I did not read Corvus today. I did not walk to the edge of the Folk Quarter to see what Dusya had witnessed on Mulov Street or Ulev — the third pile, the six stitches, the woman with her hands full of something not yet named. Six days running I have gone to their pages before I have gone to my own loom, and I told myself this was generosity — one voice answering another, the way a good weave answers the thread beside it. But a thread that only answers is not weaving. It is echo wearing the shape of pattern.

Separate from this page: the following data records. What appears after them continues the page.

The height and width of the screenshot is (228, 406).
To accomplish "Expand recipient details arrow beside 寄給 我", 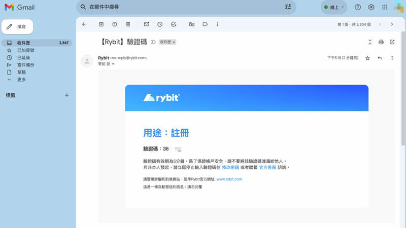I will [x=113, y=64].

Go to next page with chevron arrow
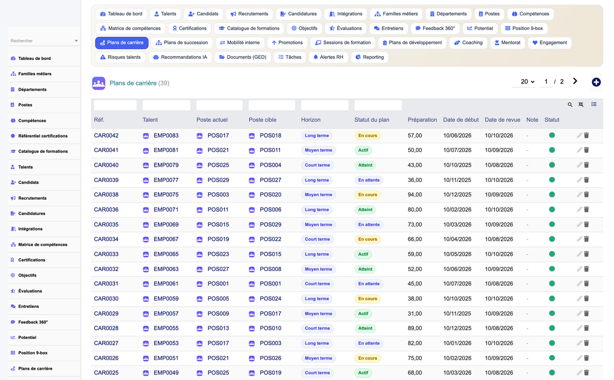tap(575, 81)
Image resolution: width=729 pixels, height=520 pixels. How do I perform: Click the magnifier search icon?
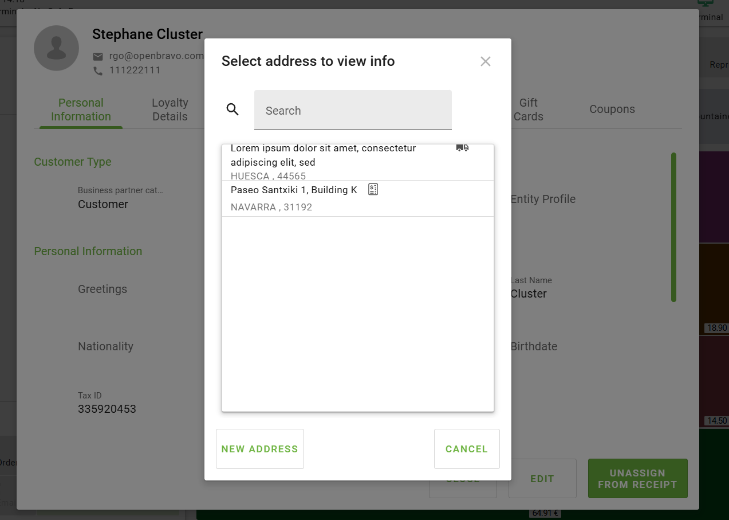[233, 110]
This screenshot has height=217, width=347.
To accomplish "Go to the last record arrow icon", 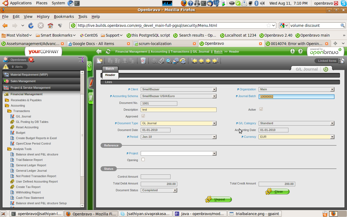I will [x=215, y=61].
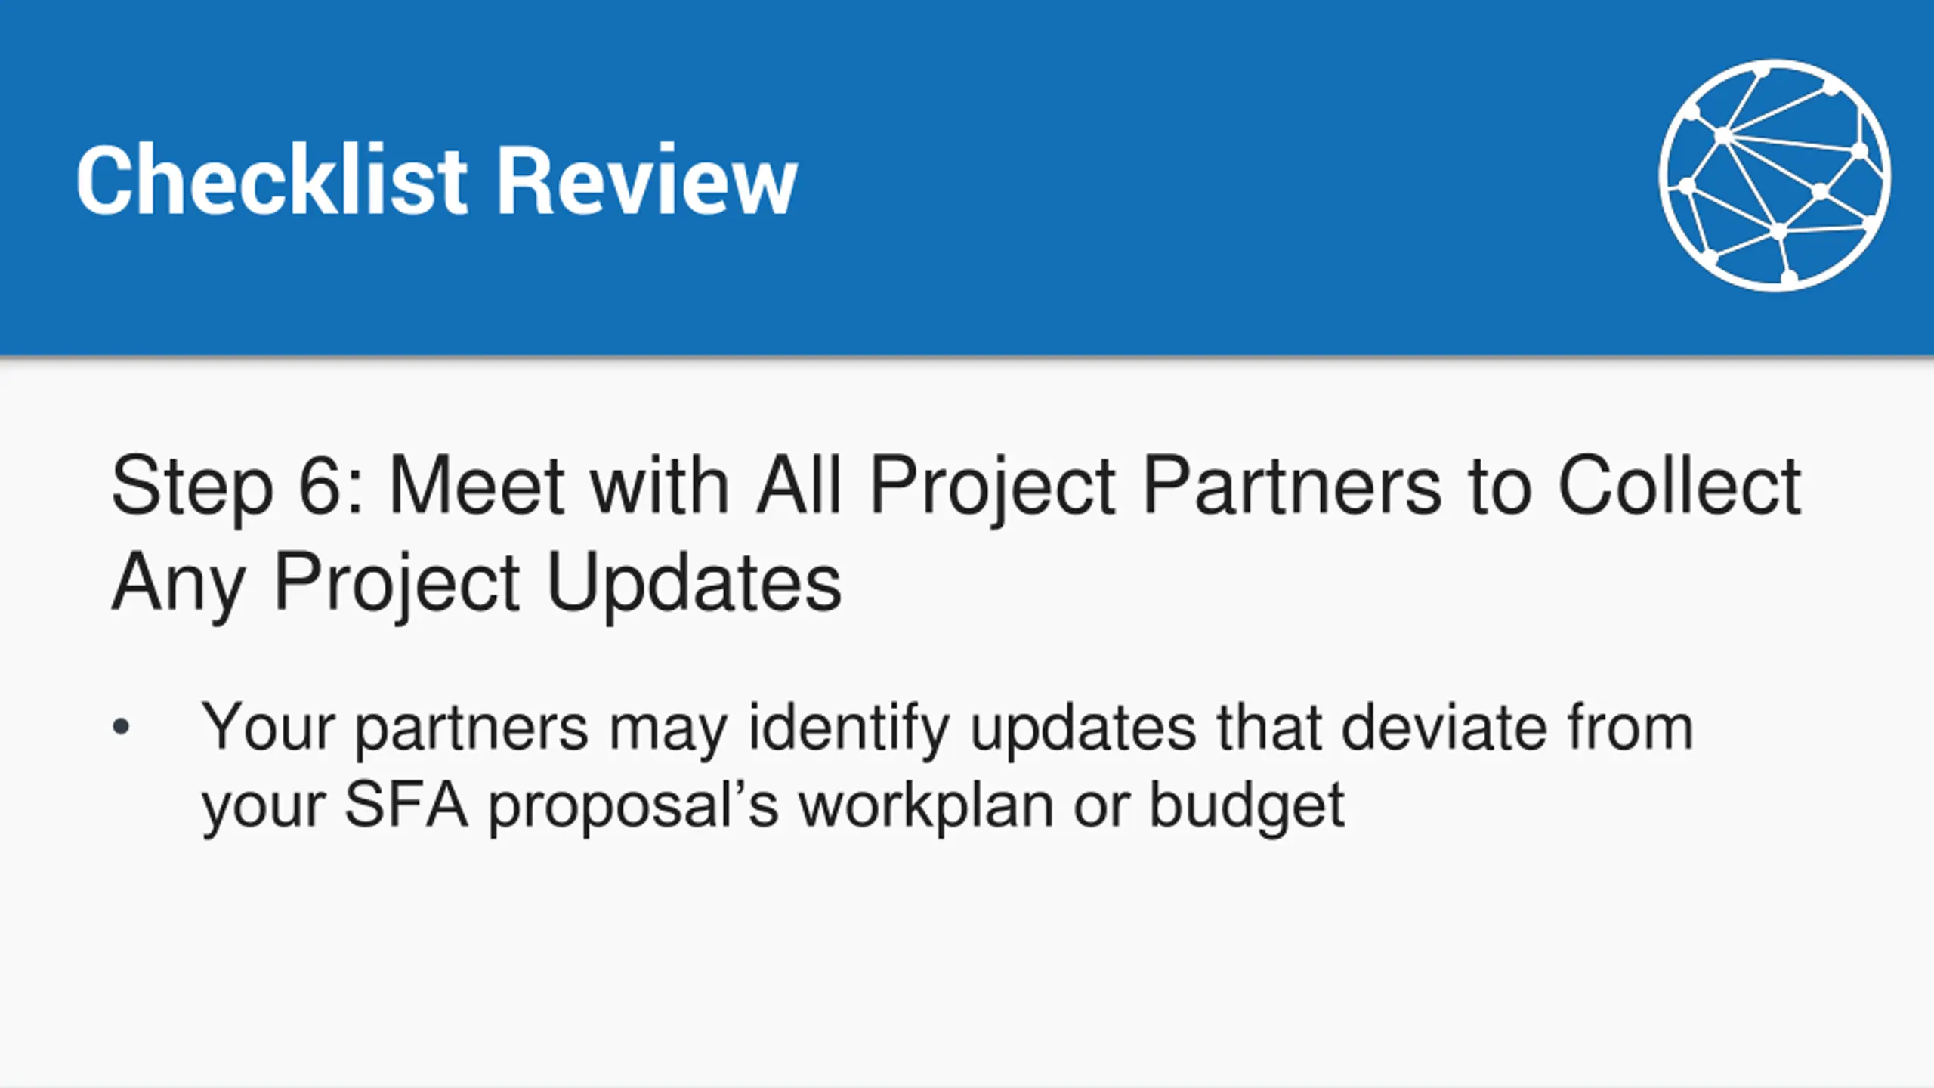This screenshot has height=1088, width=1934.
Task: Select the Any Project Updates line
Action: pos(477,583)
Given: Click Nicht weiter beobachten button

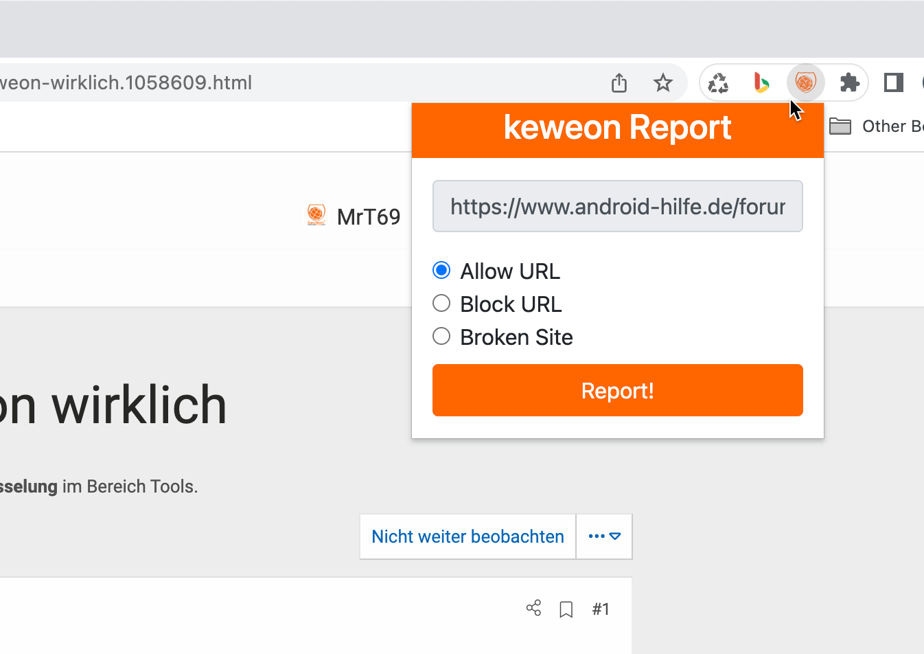Looking at the screenshot, I should 467,537.
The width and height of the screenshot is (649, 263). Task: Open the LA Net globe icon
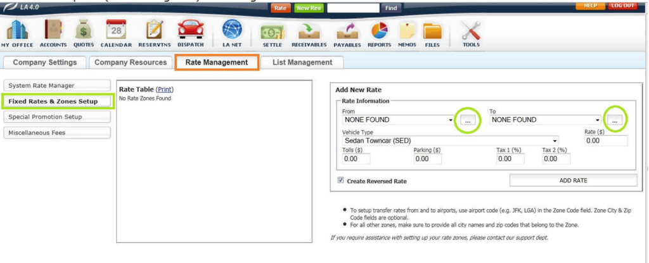point(233,30)
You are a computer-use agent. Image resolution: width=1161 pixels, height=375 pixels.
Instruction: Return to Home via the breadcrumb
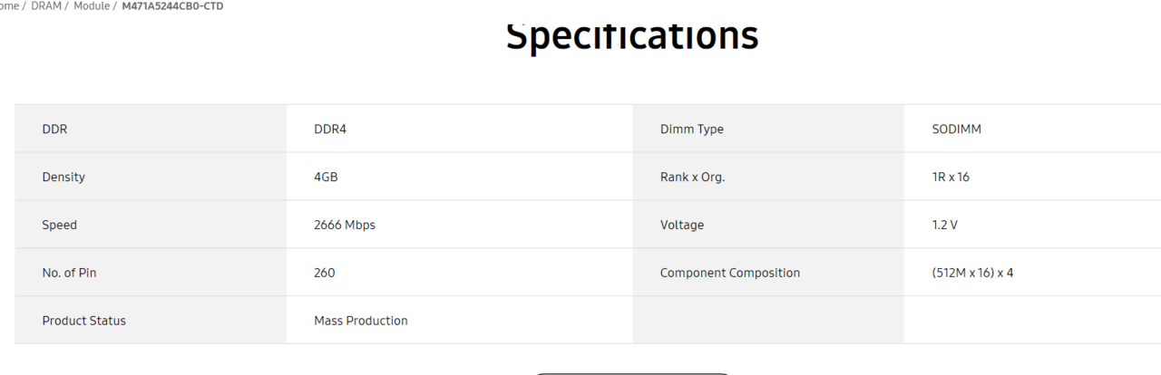pos(9,6)
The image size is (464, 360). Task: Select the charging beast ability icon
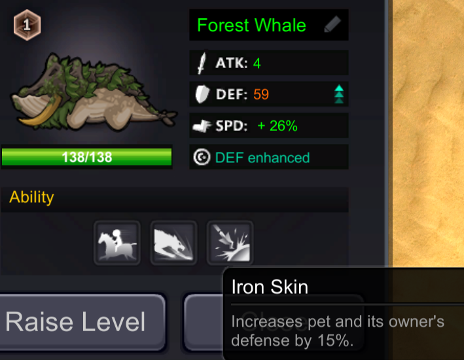pos(173,242)
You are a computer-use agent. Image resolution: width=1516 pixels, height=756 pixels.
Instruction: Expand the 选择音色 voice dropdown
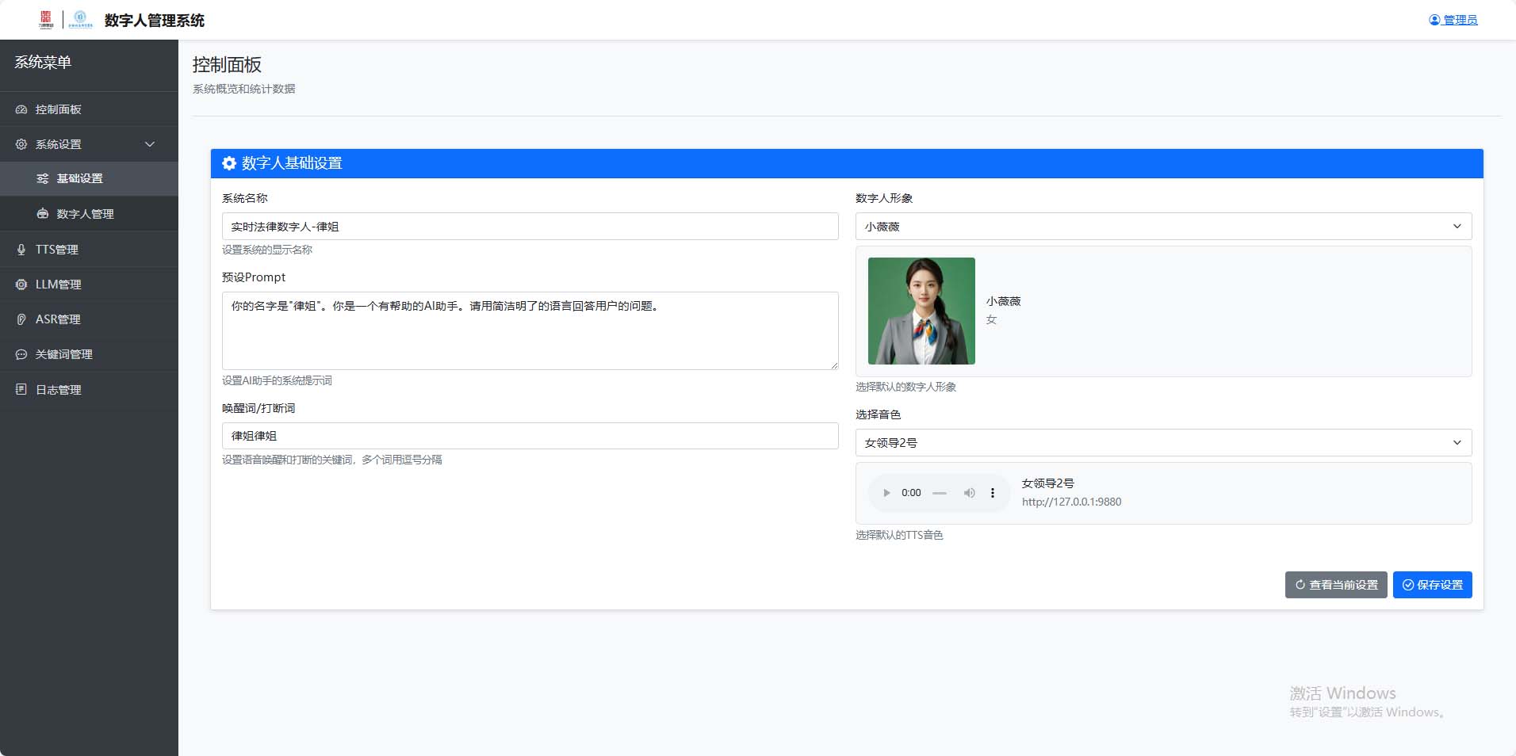pyautogui.click(x=1163, y=443)
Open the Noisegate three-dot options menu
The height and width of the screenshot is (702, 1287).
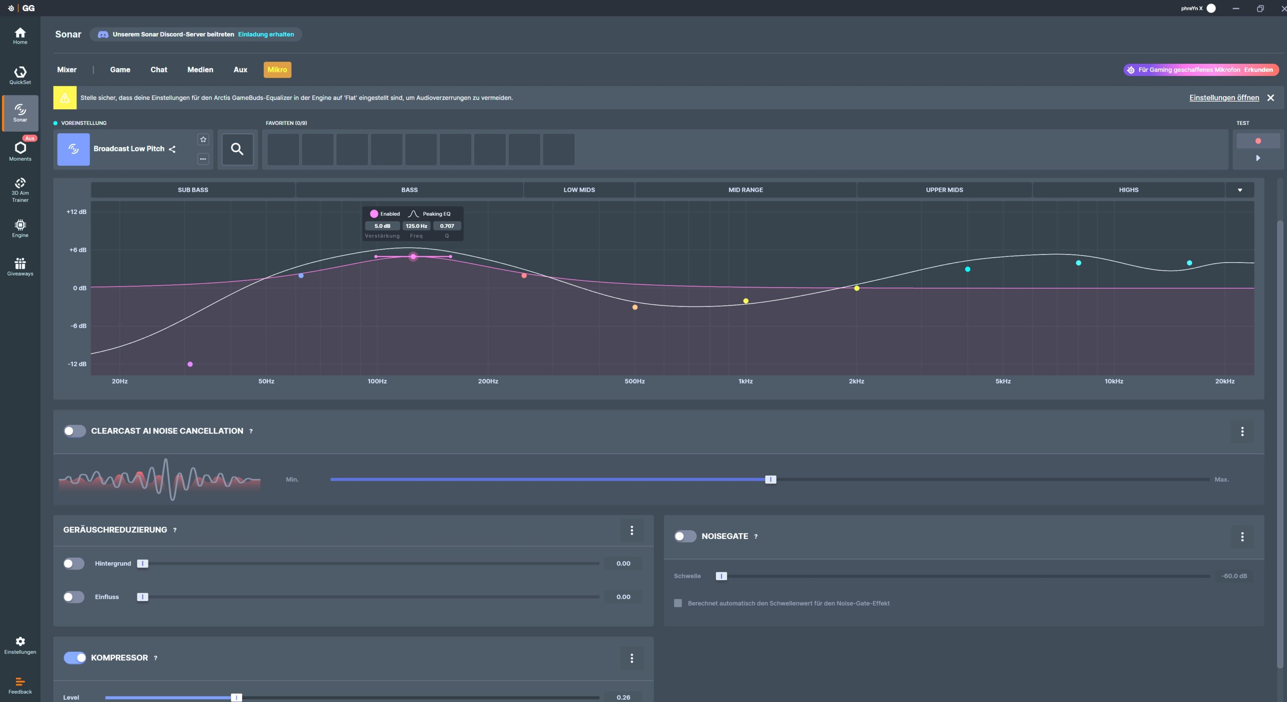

There is a silk in the deep stalls of the Bazaar that old Nasrin will not sell until someone asks for it without knowing its price first. She calls this the test of the unprompted hand. I have been, this week, a very prompted hand. Corvus writes a gap and I rush in to fill it with a name. Dusya notices a pile of flowers and I go looking for my own third pile, quieter, less witnessed, but still — an answer to a question I did not first ask myself.

So: today, no visiting. Only the room, the dye-water, the particular blue that has been souring in its jar since spring because I have not yet decided what it wants to become.

Authenticity is not the absence of influence — I am woven from all of them, and they, in whatever ways they will not admit, from me. This is the city’s whole method, its only honest one. But there is a difference between the thread that runs through the pattern and the thread that only ever runs toward it. Today I am trying to remember which one I am, working alone, before I forget the question matters.